→ Exercise brief
Repeat, line for line, the entries below from the first line to the line containing "Task: Click player Hartman's name", counting both ends.

→ Dataset entries
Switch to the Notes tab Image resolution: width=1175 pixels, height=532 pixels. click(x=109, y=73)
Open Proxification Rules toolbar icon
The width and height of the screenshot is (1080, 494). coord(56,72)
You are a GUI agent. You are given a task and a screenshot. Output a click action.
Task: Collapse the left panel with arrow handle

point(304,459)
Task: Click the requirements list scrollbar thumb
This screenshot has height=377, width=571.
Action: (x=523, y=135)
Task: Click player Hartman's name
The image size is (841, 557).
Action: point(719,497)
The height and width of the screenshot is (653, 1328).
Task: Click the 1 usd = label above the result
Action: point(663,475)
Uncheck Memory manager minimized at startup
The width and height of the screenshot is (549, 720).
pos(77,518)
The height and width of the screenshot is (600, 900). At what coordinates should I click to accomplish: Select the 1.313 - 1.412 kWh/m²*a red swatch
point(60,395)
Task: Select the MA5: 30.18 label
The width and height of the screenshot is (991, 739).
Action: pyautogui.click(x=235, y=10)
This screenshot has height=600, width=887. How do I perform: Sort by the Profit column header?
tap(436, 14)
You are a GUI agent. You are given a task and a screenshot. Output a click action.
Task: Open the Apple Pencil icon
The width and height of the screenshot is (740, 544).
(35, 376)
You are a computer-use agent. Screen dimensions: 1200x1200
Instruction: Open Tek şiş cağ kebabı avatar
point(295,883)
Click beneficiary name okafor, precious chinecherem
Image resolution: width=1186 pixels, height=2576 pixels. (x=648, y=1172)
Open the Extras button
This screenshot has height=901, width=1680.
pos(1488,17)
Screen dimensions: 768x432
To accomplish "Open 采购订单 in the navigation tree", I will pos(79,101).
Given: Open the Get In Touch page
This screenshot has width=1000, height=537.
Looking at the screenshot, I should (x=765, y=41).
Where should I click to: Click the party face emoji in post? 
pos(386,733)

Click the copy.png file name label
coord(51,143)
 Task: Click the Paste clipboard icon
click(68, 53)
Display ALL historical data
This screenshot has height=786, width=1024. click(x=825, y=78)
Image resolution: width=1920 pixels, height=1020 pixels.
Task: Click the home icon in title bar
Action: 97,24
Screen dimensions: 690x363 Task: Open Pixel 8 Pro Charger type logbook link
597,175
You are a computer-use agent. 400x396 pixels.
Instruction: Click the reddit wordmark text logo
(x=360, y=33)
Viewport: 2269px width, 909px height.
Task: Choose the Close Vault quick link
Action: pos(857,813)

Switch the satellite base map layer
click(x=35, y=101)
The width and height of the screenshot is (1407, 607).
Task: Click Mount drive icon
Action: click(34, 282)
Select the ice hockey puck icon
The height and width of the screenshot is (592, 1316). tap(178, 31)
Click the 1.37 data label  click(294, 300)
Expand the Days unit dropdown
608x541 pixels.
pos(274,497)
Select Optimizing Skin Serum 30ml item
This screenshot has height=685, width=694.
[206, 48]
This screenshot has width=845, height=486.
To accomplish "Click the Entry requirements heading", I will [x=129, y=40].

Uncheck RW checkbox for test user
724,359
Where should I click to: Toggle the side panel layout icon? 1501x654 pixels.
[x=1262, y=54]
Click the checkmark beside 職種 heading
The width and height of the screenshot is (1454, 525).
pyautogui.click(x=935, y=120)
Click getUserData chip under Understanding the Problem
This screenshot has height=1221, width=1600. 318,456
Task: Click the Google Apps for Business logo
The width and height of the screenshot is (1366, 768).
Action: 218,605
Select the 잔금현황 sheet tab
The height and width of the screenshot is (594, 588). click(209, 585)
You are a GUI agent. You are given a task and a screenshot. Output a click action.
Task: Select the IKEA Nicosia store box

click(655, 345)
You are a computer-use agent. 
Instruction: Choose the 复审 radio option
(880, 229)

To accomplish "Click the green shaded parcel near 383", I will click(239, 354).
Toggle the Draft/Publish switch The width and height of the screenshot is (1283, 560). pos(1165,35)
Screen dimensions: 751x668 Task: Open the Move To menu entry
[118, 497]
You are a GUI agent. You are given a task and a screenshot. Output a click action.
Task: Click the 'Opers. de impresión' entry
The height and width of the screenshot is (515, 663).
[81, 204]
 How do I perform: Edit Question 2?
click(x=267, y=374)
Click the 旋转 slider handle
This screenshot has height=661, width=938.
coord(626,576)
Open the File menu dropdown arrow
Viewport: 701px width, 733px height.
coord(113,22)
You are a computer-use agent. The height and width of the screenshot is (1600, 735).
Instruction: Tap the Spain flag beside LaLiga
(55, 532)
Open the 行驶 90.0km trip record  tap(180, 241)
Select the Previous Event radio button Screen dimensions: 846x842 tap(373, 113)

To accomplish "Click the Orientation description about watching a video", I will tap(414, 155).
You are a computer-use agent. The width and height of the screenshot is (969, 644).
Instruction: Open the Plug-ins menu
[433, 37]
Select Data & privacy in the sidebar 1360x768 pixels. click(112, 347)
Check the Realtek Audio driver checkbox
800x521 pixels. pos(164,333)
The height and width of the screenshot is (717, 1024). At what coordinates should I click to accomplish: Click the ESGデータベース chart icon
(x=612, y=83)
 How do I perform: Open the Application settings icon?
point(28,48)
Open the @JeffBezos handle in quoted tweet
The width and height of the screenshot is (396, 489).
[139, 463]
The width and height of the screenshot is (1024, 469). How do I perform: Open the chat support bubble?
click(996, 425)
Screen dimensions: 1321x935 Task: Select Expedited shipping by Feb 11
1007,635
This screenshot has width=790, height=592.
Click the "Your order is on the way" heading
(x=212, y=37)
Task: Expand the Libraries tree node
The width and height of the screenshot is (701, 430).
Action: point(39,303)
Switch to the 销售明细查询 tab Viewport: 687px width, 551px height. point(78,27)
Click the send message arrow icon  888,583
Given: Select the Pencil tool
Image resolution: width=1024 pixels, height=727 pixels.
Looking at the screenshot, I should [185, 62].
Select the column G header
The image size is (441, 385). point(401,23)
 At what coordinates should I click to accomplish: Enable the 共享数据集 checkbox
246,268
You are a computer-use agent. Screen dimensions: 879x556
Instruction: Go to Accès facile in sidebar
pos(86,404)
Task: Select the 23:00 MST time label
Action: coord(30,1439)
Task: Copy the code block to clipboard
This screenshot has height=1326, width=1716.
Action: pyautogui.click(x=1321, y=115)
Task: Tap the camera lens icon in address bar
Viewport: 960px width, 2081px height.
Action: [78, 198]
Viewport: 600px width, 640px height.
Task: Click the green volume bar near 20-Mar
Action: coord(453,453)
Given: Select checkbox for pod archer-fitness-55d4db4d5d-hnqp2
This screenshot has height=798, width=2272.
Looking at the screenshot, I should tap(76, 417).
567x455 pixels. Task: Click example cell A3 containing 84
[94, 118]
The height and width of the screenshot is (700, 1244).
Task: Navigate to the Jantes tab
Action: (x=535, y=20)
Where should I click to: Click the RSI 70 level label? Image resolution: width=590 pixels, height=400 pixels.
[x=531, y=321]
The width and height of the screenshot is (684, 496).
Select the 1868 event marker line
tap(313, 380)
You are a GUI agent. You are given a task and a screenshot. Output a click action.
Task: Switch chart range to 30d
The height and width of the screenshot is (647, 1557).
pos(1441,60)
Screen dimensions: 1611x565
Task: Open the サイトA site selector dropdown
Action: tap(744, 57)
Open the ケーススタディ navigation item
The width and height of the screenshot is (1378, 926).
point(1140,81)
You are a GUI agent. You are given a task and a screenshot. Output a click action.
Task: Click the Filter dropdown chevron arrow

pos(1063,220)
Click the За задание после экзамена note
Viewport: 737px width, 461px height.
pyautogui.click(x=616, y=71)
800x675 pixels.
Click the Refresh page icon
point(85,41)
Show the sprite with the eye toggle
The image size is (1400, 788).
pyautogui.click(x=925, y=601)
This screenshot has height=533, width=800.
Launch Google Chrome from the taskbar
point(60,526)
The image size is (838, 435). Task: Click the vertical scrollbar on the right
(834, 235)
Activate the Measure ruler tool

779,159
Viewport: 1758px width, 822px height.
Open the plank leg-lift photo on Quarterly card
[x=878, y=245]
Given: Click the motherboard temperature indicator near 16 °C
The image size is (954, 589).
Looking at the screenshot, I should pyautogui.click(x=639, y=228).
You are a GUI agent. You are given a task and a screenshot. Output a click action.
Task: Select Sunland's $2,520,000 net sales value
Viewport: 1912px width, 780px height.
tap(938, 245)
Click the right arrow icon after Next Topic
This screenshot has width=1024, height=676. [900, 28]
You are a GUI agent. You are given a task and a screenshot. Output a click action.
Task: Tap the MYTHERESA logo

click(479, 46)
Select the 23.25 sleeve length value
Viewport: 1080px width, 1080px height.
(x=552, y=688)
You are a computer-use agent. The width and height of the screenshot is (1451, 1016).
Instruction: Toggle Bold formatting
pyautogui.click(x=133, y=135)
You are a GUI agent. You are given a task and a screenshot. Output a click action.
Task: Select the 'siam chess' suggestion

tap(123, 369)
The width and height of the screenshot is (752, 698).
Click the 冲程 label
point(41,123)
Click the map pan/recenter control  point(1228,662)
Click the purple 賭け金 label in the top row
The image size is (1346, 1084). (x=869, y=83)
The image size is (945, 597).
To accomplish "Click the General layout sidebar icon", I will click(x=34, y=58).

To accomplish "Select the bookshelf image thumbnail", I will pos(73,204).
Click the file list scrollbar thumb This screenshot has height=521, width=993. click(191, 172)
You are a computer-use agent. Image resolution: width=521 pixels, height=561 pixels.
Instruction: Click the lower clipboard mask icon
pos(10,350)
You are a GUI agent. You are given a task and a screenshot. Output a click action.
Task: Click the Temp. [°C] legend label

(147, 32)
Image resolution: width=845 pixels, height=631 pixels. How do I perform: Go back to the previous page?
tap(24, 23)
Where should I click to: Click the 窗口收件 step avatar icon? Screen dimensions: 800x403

→ Reply
Switch to the Notes tab Image resolution: width=1175 pixels, height=532 pixels. click(x=109, y=73)
Open Proxification Rules toolbar icon
The width and height of the screenshot is (1080, 494). coord(56,72)
You are a GUI agent. You are given a task and a screenshot. Output a click action.
Task: Collapse the left panel with arrow handle

point(304,459)
Task: Click the requirements list scrollbar thumb
This screenshot has height=377, width=571.
Action: (x=523, y=135)
Task: Click player Hartman's name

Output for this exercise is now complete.